EMPEG with "red" display, matches the gauges quite well. The EMPEG is set to its maximum brightness.


EMPEG with "blue" display, doesn't match as well, but it's tollerable. The EMPEG is set to its maximum brightness.


EMPEG with "blue" display dimmed to 60% of its maximum brightness.


EMPEG with "blue" display during the day.

BMW geeks: this is a 2000 Z3 Coupe with the "aluminum trim" option. Car stereo geeks: this is a 12GB EMPEG (now Rio) Car Player. This Web page shows how the EMPEG looks in a BMW with the "red" and "blue" faceplate. At night, with the red faceplate, I had the EMPEG at maximum brightness and it matched the dimmed gauges. During the day, the EMPEG was hard to see, so I decided to try the blue faceplate. Now, the blue faceplate, during the day, is roughly the same brightness as the BMW's gauges, and at night I have it dimmed to 60% of the max.

If I was king for a day, I'd make the EMPEG guys do a brighter display so I could have the red faceplate. However, the blue faceplate, while not matching my car precisely, is tollerable aesthetically and is much more readable, which is what matters.

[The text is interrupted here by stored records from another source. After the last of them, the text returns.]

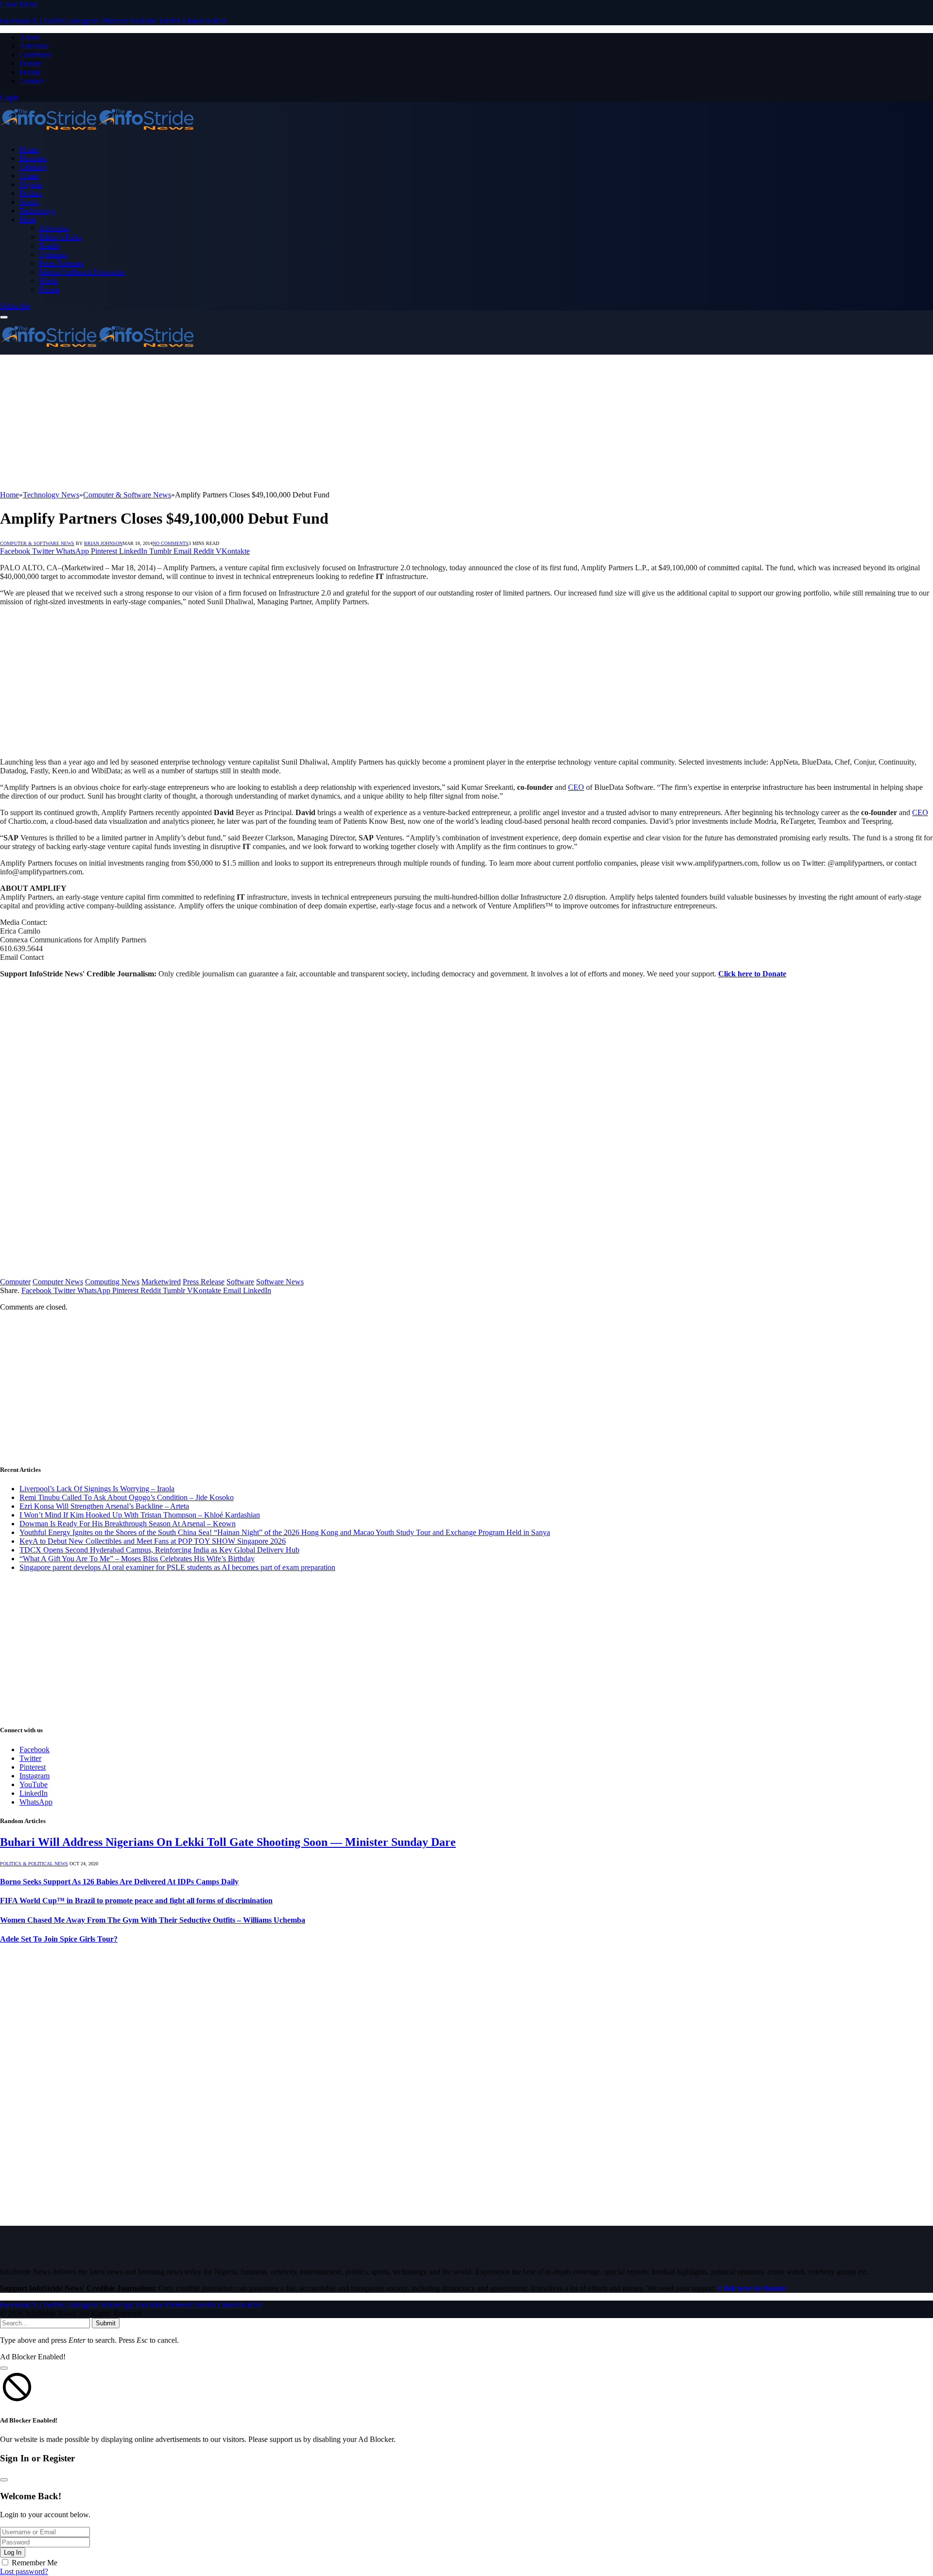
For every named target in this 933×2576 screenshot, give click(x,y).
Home (28, 149)
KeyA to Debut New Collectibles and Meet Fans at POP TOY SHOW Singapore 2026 (152, 1541)
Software (240, 1282)
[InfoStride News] (97, 133)
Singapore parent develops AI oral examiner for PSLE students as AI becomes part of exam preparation (177, 1567)
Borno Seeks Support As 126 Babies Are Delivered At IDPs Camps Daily (119, 1881)
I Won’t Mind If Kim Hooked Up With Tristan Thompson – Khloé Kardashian (139, 1515)
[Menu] (4, 317)
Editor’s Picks (60, 237)
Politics (30, 193)
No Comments (171, 543)
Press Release (204, 1282)
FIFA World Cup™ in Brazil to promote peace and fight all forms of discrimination (136, 1900)
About (29, 37)
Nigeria (30, 184)
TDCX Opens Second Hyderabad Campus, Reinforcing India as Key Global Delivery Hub (159, 1550)
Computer (15, 1282)
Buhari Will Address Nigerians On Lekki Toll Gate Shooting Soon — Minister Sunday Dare (228, 1842)
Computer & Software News (37, 543)
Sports (29, 202)
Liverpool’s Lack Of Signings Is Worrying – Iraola (96, 1488)
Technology (37, 210)
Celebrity (33, 167)
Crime (28, 175)
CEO (576, 787)
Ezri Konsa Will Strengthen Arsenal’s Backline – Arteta (104, 1506)
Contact (31, 81)
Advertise (34, 46)
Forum (29, 72)
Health (49, 245)
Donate (30, 63)
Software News (280, 1282)
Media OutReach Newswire (82, 272)
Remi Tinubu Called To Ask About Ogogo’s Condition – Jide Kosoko (126, 1497)
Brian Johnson (103, 543)
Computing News (112, 1282)
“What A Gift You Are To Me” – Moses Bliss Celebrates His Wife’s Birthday (137, 1558)
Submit (106, 2323)
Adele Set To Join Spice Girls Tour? (59, 1939)
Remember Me (34, 2563)
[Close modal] (4, 2368)
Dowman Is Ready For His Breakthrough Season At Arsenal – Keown (127, 1523)
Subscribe (15, 306)
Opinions (53, 254)
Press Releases (61, 263)
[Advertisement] (291, 423)
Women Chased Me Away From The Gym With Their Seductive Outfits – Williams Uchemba (152, 1920)
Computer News (58, 1282)
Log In (12, 2552)
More (27, 219)
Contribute (35, 55)
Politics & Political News (34, 1863)
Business (33, 158)
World (48, 280)
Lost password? (24, 2571)
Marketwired (161, 1282)
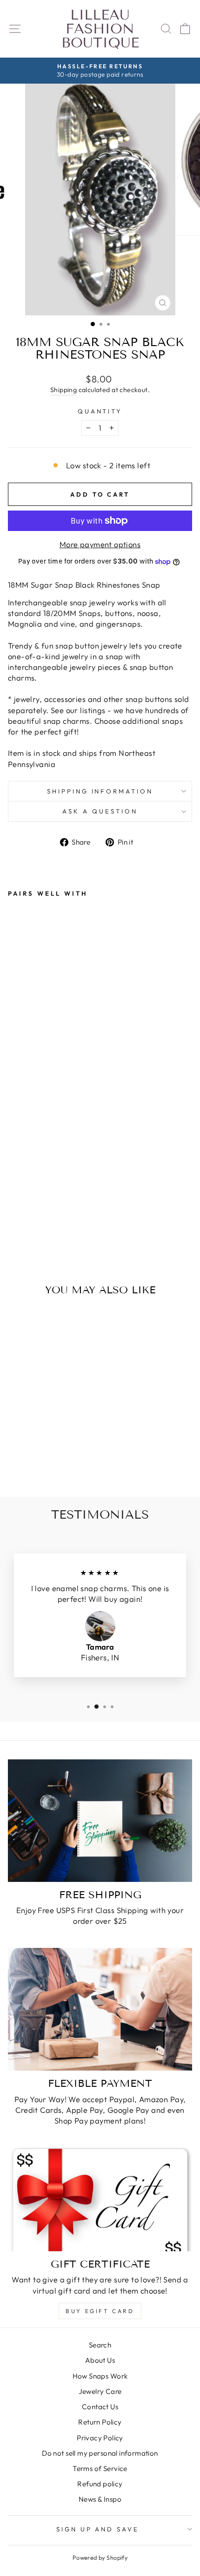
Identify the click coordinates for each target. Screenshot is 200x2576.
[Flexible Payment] (100, 2009)
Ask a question (100, 811)
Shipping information (100, 791)
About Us (100, 2360)
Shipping (63, 390)
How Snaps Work (100, 2376)
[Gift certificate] (100, 2199)
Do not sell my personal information (100, 2453)
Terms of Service (100, 2468)
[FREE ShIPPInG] (100, 1820)
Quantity (100, 411)
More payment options (100, 544)
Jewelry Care (100, 2391)
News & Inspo (100, 2499)
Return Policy (99, 2422)
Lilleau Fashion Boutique (100, 29)
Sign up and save (98, 2529)
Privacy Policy (100, 2437)
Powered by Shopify (100, 2557)
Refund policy (99, 2483)
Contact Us (100, 2406)
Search (100, 2344)
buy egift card (100, 2310)
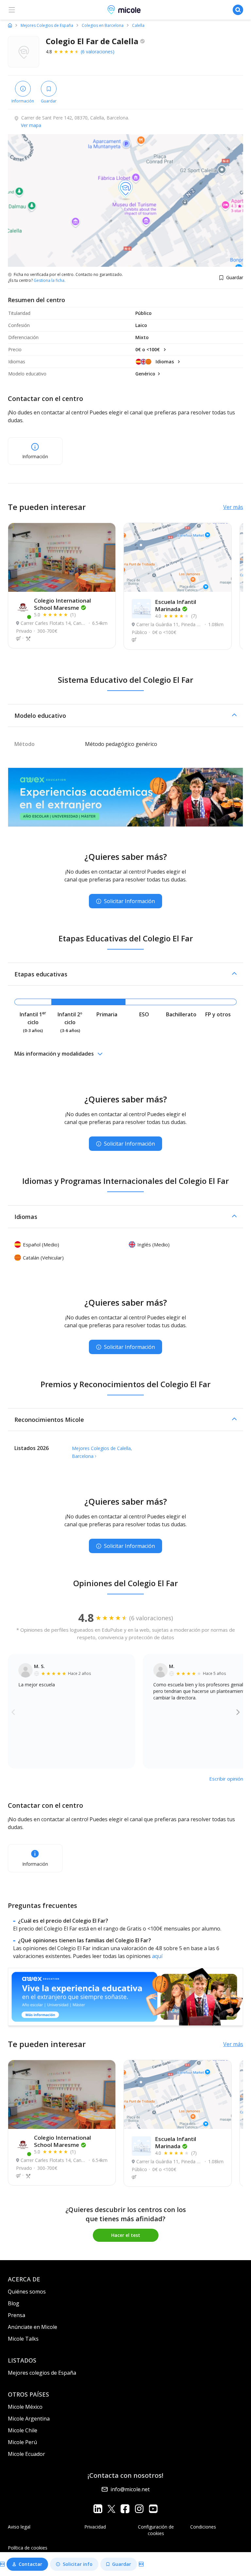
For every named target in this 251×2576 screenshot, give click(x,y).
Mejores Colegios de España (47, 25)
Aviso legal (19, 2527)
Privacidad (95, 2527)
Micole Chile (22, 2430)
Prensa (16, 2315)
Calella (138, 25)
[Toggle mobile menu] (12, 10)
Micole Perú (22, 2442)
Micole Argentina (29, 2418)
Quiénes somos (27, 2291)
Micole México (25, 2406)
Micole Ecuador (26, 2454)
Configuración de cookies (156, 2530)
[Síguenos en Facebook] (125, 2508)
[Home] (10, 25)
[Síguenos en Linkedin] (97, 2508)
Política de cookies (27, 2548)
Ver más (233, 507)
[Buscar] (238, 10)
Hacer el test (125, 2235)
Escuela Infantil (175, 605)
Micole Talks (23, 2338)
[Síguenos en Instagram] (139, 2508)
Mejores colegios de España (42, 2372)
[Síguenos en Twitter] (111, 2508)
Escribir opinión (226, 1778)
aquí (157, 1956)
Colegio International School (62, 604)
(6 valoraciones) (97, 51)
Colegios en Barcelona (103, 25)
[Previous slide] (13, 1711)
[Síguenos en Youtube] (153, 2508)
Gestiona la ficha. (49, 280)
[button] (125, 715)
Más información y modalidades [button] (54, 1053)
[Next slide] (238, 1711)
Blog (13, 2303)
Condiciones (203, 2527)
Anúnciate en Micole (32, 2327)
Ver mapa (31, 125)
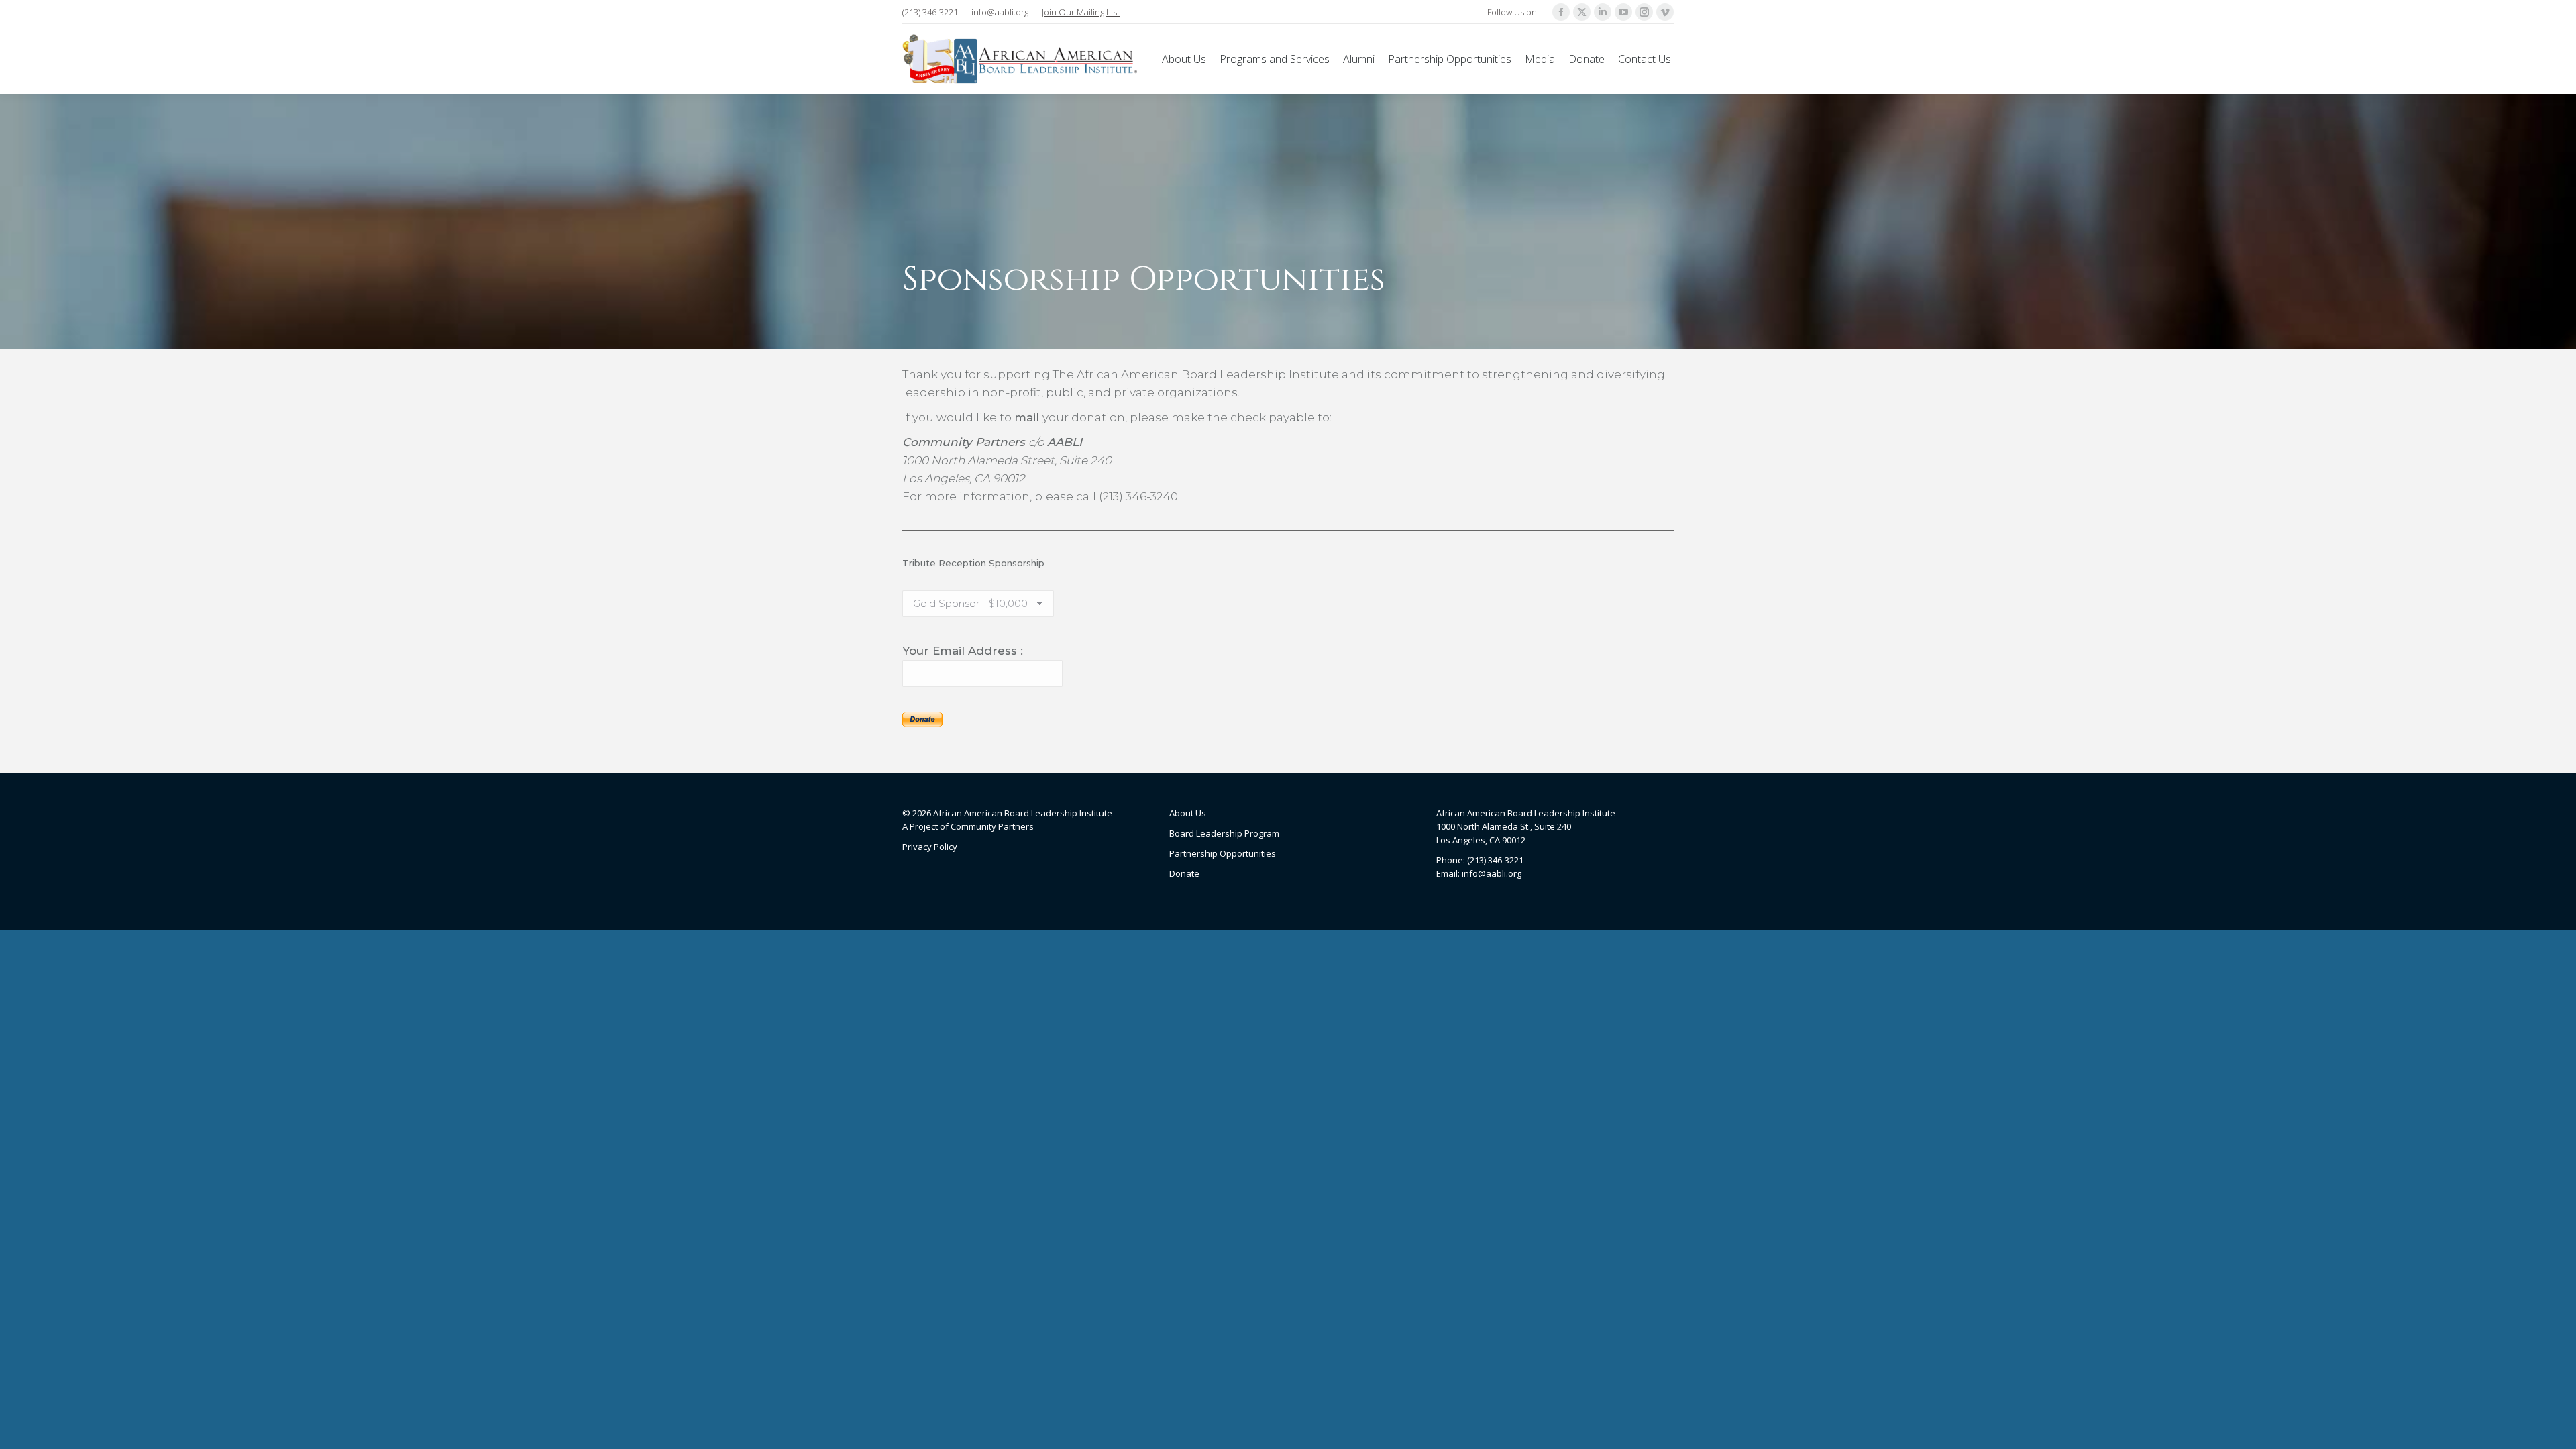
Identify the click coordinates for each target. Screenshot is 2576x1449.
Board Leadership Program (1224, 833)
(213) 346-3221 (930, 12)
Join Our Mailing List (1081, 12)
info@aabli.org (999, 12)
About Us (1187, 813)
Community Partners (992, 826)
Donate (1184, 873)
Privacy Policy (929, 847)
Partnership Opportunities (1222, 853)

The install was done by River Oaks Car Stereo and seems to be working just fine. The faceplate is recessed about 3mm deeper than the factory stereo was, but it doesn't bother me much. The only "problem" is that BMW's factory stereo uses a non-standard line voltage (5V?) and there's no gain control on the factory amplifier. So, if you hook up a normal head unit (the EMPEG outputs 4V), it ends up sounding quieter.